>>>

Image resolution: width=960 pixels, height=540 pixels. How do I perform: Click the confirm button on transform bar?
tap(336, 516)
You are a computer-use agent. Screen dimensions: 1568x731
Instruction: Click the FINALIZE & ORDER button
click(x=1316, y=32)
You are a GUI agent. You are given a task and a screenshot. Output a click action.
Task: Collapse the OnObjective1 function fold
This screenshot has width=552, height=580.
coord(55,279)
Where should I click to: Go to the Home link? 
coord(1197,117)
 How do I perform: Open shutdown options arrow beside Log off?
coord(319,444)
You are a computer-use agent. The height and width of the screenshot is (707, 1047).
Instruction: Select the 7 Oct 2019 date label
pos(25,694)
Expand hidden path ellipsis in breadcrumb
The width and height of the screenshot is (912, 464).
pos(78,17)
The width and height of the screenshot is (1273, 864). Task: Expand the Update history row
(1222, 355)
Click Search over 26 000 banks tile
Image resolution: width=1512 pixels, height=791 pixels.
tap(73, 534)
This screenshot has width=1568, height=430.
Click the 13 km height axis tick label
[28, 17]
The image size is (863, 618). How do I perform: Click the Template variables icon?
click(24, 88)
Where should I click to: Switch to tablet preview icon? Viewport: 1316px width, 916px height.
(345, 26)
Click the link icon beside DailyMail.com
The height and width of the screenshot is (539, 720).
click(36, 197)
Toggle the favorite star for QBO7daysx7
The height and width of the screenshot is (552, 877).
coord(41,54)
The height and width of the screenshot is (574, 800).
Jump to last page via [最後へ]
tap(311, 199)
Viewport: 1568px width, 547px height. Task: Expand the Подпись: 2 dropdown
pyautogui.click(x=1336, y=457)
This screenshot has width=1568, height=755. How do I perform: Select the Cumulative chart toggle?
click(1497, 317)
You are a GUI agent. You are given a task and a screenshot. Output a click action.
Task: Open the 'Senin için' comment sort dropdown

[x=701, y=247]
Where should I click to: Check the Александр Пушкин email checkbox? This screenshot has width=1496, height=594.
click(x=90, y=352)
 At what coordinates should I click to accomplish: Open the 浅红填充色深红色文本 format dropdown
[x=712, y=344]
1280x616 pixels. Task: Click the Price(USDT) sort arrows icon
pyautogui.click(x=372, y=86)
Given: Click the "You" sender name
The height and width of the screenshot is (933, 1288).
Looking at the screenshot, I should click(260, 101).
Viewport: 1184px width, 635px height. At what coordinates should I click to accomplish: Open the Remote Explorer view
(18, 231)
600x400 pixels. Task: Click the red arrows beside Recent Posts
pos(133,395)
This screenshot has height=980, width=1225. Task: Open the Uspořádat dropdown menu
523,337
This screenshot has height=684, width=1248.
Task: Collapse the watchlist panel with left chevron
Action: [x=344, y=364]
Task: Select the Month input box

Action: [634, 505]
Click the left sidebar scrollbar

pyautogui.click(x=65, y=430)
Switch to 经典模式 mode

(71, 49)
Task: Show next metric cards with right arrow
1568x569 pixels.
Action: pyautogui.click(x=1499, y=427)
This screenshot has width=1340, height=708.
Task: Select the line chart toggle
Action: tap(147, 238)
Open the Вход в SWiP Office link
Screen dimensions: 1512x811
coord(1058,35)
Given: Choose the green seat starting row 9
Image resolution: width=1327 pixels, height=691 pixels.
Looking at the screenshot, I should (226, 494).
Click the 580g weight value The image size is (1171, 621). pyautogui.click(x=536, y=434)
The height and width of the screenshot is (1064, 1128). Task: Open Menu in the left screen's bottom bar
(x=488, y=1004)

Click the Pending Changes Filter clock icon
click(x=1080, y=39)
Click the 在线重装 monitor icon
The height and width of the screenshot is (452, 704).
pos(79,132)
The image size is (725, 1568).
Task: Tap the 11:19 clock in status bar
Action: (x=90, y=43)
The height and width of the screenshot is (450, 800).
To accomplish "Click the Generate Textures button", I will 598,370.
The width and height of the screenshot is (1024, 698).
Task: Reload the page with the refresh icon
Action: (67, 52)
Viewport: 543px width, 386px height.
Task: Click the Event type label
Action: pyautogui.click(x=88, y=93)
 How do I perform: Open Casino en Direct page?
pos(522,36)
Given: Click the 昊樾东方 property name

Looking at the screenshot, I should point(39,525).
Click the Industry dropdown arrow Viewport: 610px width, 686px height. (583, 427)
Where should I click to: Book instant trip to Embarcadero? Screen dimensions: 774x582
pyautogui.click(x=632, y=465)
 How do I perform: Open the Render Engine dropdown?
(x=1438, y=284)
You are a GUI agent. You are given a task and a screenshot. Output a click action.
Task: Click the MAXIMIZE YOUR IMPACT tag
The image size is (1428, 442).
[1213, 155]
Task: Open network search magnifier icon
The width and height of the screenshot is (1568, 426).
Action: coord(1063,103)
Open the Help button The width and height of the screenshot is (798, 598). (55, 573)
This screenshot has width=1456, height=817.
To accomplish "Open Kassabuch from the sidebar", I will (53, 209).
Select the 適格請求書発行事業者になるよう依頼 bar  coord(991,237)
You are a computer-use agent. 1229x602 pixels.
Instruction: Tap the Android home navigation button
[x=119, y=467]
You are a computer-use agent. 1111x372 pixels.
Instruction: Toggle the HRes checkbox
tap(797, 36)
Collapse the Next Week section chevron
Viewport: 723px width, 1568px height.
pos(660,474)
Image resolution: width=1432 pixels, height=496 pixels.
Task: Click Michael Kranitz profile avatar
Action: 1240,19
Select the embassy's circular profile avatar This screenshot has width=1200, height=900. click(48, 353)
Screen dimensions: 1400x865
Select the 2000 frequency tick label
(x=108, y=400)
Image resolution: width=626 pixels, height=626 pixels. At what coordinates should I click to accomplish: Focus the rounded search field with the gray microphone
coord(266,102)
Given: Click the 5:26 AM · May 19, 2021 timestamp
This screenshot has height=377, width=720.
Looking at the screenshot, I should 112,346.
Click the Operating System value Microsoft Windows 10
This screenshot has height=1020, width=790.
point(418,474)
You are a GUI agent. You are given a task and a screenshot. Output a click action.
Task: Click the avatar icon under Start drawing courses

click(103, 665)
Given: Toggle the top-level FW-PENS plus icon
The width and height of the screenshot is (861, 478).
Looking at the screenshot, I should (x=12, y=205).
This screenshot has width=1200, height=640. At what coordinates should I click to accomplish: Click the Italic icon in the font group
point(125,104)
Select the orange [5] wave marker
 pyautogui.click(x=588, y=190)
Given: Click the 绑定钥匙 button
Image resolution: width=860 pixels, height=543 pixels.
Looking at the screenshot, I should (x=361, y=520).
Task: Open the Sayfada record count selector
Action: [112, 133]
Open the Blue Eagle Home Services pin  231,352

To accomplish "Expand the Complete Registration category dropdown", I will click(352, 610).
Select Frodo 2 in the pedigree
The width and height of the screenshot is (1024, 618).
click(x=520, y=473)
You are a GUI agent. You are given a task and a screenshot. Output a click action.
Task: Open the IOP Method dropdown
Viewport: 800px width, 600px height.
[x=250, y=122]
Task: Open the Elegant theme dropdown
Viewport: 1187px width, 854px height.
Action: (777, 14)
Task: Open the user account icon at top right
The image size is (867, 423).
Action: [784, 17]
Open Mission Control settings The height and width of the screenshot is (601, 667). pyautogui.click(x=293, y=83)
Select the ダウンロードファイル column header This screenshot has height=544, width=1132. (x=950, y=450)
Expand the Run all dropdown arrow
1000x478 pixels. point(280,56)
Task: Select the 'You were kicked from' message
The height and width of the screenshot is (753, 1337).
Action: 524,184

<<<

» PROBLEM TO SOLVE: Tell how many lines in the records above carry the word "computer". Only the number should appear in the reply.

» RESULT OF THIS TASK: 4